▶ [Your tasks]
A - According to the gauge review, how long did the rebate process take?
B - Rewrite the gauge review from "I set up the" up to and including "to this one.", putting "Engine Temp" in place of "Coolant Temp".

▶ [Excerpt to read]
Received the unit safe and sound.  I wasn't expected to receive the stalk;  I thought that was an accessory.  Put the yellow rebate info to the side and booted the laptop to do rebate process.  The rebate process took 12mins, not counting printing and envelope stuffing. 

I set up the gauges thusly:
A iMPG
B RPM - my car has no tach
C Coolant Temp - want to watch temps in the brutal TX summers
D MPG ave
E Intake Air temp - not married to this one.
F Distance to Empty - fuel gauge is hidden by GPS :-)

GPS-corroborated distance calibration:  correction = .978 measured over 2+ miles of straight road.

Thoughts:
It's good to have a real RPM and temp gauge.

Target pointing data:
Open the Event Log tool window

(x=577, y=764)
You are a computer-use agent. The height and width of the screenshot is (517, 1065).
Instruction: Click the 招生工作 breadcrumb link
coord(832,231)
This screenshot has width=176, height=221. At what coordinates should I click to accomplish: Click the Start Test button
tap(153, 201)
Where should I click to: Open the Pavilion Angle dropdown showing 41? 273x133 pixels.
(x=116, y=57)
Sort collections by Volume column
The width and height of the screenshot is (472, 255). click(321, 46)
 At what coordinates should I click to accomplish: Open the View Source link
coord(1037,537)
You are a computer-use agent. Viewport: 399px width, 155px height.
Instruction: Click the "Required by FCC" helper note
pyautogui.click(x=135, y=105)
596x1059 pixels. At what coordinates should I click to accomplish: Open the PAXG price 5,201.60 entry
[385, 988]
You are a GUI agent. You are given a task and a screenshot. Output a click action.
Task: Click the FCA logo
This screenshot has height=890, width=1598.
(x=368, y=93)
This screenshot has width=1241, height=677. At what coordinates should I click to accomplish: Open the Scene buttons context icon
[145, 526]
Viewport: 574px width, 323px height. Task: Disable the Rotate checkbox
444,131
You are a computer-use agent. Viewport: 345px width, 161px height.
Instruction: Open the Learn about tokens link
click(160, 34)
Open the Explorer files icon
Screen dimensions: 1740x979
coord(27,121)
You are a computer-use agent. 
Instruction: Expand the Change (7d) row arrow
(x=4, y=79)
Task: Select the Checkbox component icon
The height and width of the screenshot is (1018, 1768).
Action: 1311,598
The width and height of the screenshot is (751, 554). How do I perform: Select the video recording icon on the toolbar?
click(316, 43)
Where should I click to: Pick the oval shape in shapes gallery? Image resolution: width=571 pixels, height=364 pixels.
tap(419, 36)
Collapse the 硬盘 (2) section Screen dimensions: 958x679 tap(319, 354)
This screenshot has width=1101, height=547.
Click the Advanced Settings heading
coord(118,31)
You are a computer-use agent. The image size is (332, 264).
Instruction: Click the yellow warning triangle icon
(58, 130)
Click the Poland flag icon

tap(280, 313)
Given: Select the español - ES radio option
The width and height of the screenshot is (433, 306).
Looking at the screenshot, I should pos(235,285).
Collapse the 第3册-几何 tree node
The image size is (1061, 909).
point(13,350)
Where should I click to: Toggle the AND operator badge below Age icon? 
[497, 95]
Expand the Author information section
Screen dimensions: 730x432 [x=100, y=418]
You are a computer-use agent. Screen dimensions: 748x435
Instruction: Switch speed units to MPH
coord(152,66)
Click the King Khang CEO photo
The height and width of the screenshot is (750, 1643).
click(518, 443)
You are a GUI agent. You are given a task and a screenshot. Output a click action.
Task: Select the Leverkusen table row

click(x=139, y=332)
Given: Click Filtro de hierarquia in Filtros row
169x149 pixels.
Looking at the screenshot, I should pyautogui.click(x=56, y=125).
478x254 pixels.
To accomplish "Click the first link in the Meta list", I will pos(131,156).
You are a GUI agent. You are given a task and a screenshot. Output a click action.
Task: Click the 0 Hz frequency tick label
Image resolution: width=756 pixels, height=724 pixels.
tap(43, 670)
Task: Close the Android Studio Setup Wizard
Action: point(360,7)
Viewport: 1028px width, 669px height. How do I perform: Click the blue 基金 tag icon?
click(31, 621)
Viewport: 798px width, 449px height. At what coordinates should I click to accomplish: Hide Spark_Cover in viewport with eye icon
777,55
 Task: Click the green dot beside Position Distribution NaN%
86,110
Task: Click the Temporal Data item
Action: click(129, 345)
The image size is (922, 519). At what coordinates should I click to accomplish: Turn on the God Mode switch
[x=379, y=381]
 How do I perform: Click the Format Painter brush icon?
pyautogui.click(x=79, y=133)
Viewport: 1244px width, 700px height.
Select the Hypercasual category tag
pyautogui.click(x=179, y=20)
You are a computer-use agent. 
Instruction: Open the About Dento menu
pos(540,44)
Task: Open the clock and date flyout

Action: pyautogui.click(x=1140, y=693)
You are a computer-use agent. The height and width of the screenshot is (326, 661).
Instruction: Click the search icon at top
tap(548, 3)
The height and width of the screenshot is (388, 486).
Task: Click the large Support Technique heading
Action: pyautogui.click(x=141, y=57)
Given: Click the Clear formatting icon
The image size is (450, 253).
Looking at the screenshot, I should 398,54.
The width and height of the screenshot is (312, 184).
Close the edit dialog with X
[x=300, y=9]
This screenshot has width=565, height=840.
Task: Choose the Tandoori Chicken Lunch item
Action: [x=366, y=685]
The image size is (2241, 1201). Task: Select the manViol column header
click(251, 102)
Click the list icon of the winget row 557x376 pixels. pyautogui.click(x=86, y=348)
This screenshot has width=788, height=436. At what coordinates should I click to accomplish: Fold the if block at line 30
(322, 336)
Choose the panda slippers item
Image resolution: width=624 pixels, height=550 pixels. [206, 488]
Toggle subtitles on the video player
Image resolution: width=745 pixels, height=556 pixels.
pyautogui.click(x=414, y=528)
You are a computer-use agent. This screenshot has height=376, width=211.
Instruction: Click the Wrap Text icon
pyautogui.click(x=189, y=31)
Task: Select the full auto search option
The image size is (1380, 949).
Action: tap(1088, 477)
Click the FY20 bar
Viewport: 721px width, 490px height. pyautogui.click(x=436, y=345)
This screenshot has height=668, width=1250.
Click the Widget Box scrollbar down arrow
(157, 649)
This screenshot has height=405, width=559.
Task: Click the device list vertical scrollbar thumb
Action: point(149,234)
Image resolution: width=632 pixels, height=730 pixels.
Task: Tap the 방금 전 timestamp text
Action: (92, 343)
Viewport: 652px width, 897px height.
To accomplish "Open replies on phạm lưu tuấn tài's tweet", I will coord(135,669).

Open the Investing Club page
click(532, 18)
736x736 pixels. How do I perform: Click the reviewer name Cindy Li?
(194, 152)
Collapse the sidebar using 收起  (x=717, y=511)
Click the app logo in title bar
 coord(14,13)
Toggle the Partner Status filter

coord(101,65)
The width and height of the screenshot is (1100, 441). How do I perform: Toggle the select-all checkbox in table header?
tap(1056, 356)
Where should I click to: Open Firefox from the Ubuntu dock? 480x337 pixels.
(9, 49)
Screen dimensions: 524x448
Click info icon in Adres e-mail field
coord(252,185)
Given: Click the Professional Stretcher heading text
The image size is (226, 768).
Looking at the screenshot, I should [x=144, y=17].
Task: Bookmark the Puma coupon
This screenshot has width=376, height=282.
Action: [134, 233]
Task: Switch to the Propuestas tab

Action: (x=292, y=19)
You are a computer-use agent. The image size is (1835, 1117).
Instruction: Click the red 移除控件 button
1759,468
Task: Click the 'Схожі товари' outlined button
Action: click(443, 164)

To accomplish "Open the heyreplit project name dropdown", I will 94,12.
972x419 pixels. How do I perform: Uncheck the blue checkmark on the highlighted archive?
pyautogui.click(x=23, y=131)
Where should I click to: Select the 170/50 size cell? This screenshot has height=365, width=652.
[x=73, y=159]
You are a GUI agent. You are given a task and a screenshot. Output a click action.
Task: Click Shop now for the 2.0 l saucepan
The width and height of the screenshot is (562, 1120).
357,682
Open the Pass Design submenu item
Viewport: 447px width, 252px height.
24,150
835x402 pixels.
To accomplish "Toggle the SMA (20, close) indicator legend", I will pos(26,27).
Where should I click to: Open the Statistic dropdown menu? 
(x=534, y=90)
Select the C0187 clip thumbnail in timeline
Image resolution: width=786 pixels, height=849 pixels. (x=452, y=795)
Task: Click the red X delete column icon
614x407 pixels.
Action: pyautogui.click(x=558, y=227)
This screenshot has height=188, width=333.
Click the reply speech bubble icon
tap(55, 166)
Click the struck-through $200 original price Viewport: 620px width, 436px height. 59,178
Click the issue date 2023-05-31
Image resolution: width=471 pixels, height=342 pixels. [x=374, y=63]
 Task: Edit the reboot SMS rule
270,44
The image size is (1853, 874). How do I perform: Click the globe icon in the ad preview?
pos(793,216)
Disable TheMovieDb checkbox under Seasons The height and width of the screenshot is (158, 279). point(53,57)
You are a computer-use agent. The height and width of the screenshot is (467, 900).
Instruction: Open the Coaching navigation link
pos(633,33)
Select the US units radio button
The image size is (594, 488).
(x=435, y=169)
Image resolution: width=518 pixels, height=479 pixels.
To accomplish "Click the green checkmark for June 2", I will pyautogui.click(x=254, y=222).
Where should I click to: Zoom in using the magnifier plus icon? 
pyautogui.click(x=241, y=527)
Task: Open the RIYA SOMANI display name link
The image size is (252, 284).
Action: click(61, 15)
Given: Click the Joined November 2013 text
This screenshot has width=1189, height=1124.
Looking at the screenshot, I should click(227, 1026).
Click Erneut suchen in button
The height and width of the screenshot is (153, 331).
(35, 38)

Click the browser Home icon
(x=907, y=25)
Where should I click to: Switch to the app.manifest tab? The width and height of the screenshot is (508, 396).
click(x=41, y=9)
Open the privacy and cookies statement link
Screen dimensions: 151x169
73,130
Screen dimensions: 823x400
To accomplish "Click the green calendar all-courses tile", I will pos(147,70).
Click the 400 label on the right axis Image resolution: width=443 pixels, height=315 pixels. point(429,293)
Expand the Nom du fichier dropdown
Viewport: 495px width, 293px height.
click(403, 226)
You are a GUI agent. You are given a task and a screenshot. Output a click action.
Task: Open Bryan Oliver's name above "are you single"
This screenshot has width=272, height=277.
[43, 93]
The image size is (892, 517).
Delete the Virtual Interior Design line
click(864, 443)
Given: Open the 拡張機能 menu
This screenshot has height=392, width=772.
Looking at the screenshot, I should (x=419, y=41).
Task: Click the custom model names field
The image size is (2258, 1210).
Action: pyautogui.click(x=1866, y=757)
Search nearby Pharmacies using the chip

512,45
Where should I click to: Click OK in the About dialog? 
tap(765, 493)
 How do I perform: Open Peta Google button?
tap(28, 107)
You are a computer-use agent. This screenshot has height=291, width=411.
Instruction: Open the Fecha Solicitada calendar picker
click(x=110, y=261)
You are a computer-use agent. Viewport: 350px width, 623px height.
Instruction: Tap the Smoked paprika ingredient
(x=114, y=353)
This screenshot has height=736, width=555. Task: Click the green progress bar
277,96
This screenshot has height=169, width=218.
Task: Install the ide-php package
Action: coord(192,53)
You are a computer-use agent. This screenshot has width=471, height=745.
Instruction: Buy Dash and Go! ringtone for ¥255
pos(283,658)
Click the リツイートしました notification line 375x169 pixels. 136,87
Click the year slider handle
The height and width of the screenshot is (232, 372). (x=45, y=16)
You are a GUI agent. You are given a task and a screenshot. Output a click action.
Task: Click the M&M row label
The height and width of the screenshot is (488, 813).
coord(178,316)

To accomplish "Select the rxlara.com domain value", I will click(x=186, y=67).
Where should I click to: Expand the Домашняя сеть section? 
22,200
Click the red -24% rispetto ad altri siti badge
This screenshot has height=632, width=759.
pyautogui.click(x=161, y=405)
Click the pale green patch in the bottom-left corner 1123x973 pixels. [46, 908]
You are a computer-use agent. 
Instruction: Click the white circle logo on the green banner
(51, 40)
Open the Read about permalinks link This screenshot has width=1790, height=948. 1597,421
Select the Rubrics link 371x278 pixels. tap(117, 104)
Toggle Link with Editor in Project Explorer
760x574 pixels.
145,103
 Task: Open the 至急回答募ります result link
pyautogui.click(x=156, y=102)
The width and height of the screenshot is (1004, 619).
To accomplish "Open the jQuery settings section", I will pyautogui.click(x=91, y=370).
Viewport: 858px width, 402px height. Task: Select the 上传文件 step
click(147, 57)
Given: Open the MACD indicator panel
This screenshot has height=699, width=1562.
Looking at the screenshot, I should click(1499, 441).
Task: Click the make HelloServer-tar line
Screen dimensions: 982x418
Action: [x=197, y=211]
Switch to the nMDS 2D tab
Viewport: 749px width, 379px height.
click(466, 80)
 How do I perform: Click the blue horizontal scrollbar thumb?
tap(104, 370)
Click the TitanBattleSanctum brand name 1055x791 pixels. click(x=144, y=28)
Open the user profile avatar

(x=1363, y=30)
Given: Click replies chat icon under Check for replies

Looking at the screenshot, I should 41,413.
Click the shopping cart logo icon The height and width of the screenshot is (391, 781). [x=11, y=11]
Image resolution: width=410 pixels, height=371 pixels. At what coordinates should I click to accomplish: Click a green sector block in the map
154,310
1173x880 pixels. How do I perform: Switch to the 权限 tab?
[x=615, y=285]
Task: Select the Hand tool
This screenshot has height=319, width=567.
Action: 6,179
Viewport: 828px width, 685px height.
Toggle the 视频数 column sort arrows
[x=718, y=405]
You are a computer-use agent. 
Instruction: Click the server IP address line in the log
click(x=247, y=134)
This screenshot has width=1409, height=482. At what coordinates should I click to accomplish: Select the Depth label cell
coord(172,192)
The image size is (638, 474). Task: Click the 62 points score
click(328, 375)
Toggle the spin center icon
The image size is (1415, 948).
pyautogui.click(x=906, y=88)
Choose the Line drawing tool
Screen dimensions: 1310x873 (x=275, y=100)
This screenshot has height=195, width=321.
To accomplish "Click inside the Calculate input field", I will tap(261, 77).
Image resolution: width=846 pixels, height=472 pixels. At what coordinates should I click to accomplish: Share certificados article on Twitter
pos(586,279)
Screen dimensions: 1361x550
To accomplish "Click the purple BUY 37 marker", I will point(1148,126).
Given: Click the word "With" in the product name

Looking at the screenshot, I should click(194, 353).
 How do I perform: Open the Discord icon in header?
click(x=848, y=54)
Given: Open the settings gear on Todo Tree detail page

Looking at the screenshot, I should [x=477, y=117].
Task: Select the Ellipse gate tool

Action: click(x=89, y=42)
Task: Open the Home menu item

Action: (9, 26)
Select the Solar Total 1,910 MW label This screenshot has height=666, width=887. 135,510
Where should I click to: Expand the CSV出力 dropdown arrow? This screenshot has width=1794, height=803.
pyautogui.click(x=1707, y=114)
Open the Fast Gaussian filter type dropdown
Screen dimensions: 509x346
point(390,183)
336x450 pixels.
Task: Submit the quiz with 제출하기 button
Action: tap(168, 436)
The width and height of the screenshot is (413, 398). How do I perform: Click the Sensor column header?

▶ [Exercise results]
A - 12 minutes, not counting printing and envelope stuffing.

B -
I set up the gauges thusly:
A iMPG
B RPM - my car has no tach
C Engine Temp - want to watch temps in the brutal TX summers
D MPG ave
E Intake Air temp - not married to this one.